France is a country where the wolf, in the shape of the far right, has been howling at the door for 50 years. At first he was an ugly but powerless creature. Jean-Marie Le Pen’s party was too extreme to get elected. But in 2011 his daughter Marine took over and began rebranding the wolf from predator to protector. The wolf thrived. The upcoming parliamentary elections on June 30 and July 7, called by President Emmanuel Macron, are the far right’s best ever chance to enter a democratic French government — for the wolf to walk into the house and take possession. That’s because more French people than ever think, “Give the wolf a chance.”

The wolf tells a better story than Macron, but it’s an untrue one. Le Pen depicts a France that’s in “generalised collapse”. It’s a place where acts of violence are “exploding in villages”, driven largely, she implies, by unassimilable non-white men. She warns that the country could soon descend into civil war. In a poll in 2021, 45 per cent of respondents agreed. Economically, she calls France “the world champion” of debt, unemployment and poverty. It’s a neoliberal wasteland, in which Macron has shut the factories and cruelly raised the pension age to an inhuman 64.

Gloom sells in France.
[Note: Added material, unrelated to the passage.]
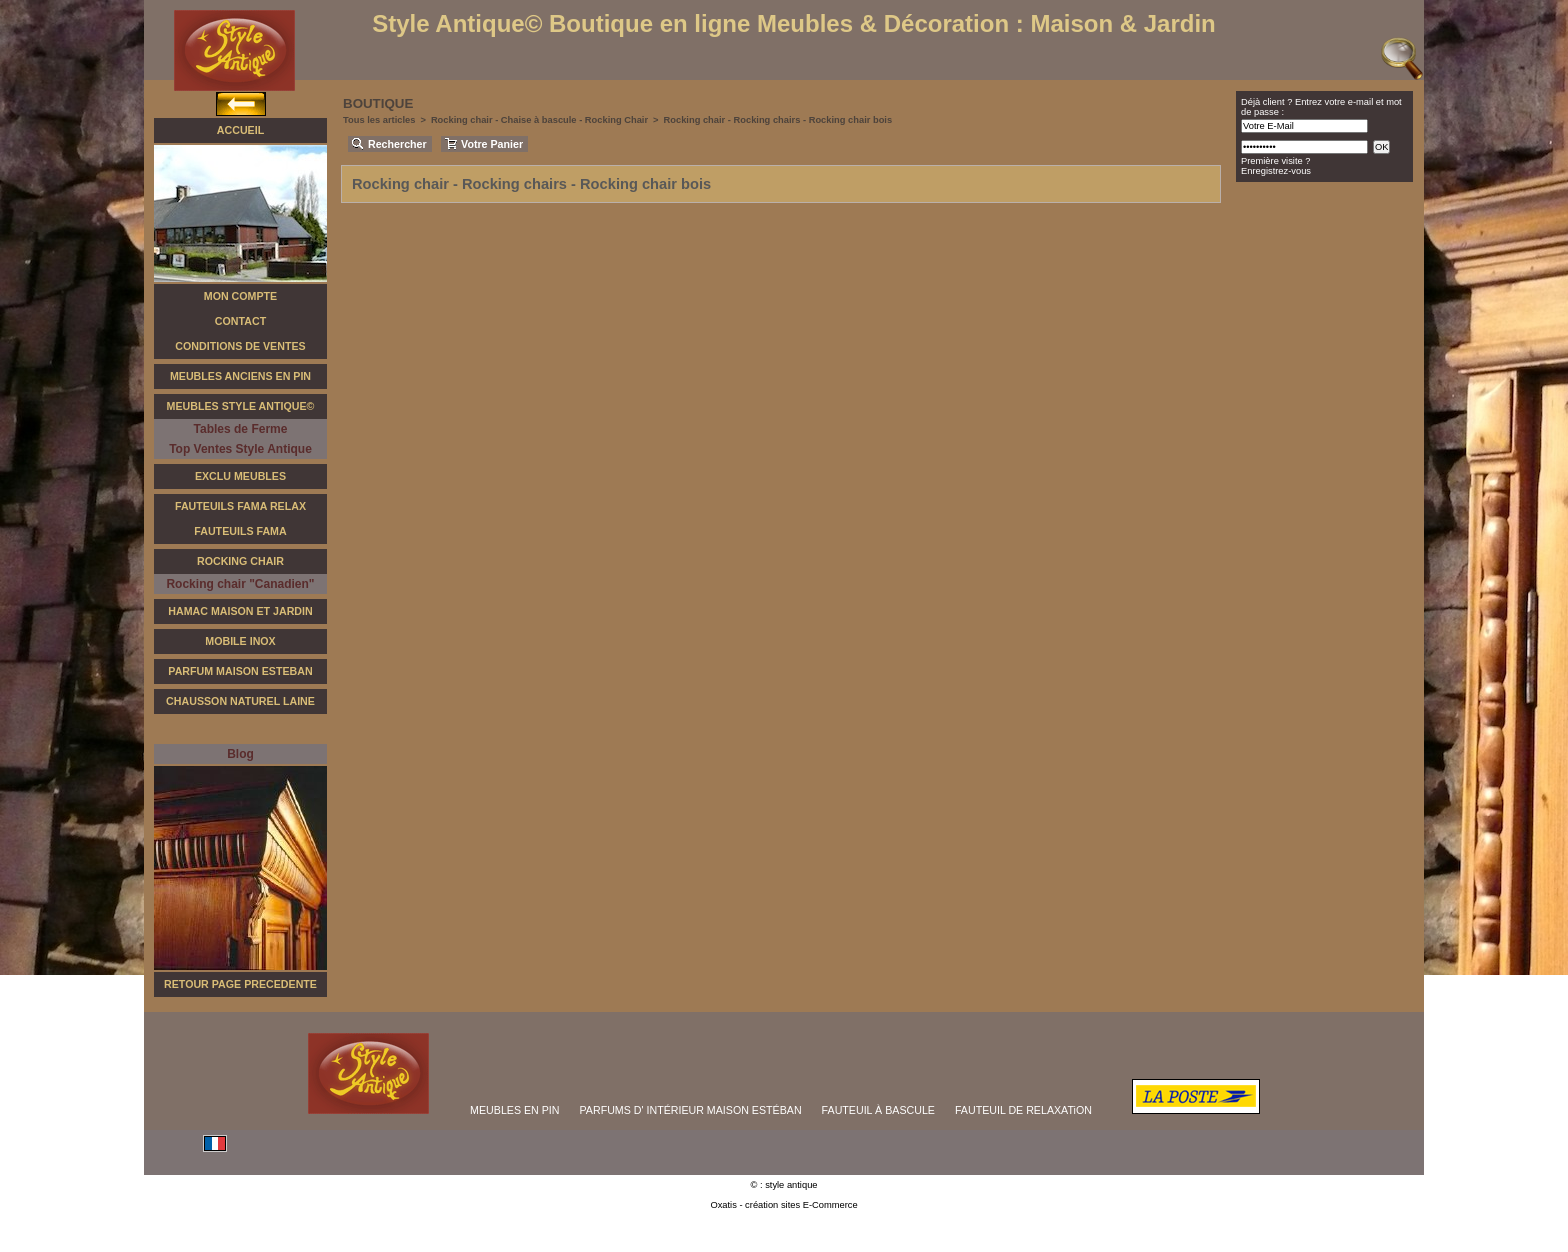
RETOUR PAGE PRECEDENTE (240, 984)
In a poll last October by Ipsos-Sopra Steria, 82 per cent of respondents agreed with the statement that “France is in decline”. I often feel I’m the only person living here who is bullish about the country. That’s probably because I’m an out-of-touch globalist, blind to the suffering of “real people” outside my elite Parisian bubble.
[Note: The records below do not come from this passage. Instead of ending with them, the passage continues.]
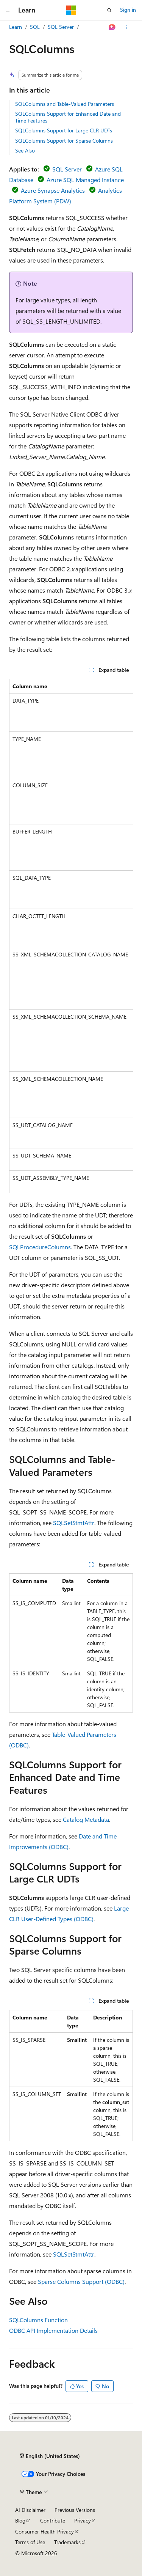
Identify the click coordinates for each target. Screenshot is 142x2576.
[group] (71, 936)
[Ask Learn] (112, 27)
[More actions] (126, 27)
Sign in (128, 9)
Still, here is the case for optimism. For one, France isn’t a neoliberal wasteland. In 2022, it spent 23.8 per cent of GDP on social protection, the highest in the EU. Even after Macron’s reforms, most pensioners can still expect more than 20 years of retirement. And France has finally developed a world-beating economic sector. Three of the EU’s five largest corporations by market value are French luxury companies. The biggest, LVMH, is worth about five times as much as Germany’s most valuable carmaker, Mercedes. France, in short, has become the Silicon Valley of luxury. This industry, like French tourism, cannot be offshored to somewhere like Vietnam, because it’s selling the brand of France.
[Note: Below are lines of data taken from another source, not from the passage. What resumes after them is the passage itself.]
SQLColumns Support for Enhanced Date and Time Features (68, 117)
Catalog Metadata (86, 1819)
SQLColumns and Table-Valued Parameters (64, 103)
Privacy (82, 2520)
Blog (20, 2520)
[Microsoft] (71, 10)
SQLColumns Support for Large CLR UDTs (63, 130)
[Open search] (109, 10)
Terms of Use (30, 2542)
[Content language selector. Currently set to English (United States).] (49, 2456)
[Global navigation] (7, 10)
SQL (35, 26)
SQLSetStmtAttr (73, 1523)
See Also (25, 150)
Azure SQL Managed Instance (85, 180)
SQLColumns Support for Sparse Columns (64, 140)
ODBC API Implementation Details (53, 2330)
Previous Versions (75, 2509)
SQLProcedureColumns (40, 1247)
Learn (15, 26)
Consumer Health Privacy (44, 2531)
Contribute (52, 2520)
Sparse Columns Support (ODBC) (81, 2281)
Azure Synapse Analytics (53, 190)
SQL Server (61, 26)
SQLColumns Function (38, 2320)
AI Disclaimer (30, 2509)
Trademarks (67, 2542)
True, France underperformed during the eras of industrialisation and then tech. But it looks better placed for the green transition. Thanks to its nuclear power stations, France produces electricity with the lowest carbon intensity of any large economy, calculates energy think-tank Ember. That appeals to companies under pressure to cut their carbon emissions. Danish obesity-drugmaker Novo Nordisk cited green energy as a reason to open an insulin factory in the French cathedral city of Chartres. Admittedly, re-industrialisation may create disappointingly few human jobs. But it should help keep the economy ticking. French unemployment is 7.5 per cent, near its lowest level since 1982.

Another factual retort to Le Pen is that French streets have got safer. The country’s murder rate has halved since 1993, reports the interior ministry. The fall was even steeper in the chief immigration region, Greater Paris. In fact, France looks like a safe haven in our scary new world. It has nice neighbours and faces less risk from climate change than hotter southern Europe or the inauspiciously named Low Countries. France also has the EU’s highest birth rate, largely because state crèches and nursery schools allow parents to raise kids without going nuts, as I can testify.

Why, then, so much discontent? An underlying issue is that France has western Europe’s largest territory. Millennia of small farming ended here in a few confusing decades. Today LVMH exports more than all of French agriculture.

The consequence: most French towns and villages outside tourist hotspots have lost their reason to exist. If they weren’t already there, nobody would now build them. They are shedding shops, schools and doctors. Places without post offices and train stations are statistically more likely to vote far right, because residents feel abandoned by the Republic. Workers have moved to cities, especially Paris. The EU’s biggest international metropolis is another French asset, but inside France it stands for arrogance and wealth, embodied by Macron.

There’s an obvious solution: encourage hybrid working, which would let people leave cities for France’s plethora of cheap charming places near TGV stations. De-urbanisation is feasible. But low trust in French workplaces has helped curb remote work. Many bosses think: if employees aren’t here, they’ll goof off.

Meanwhile, the wolf is turning the doorknob.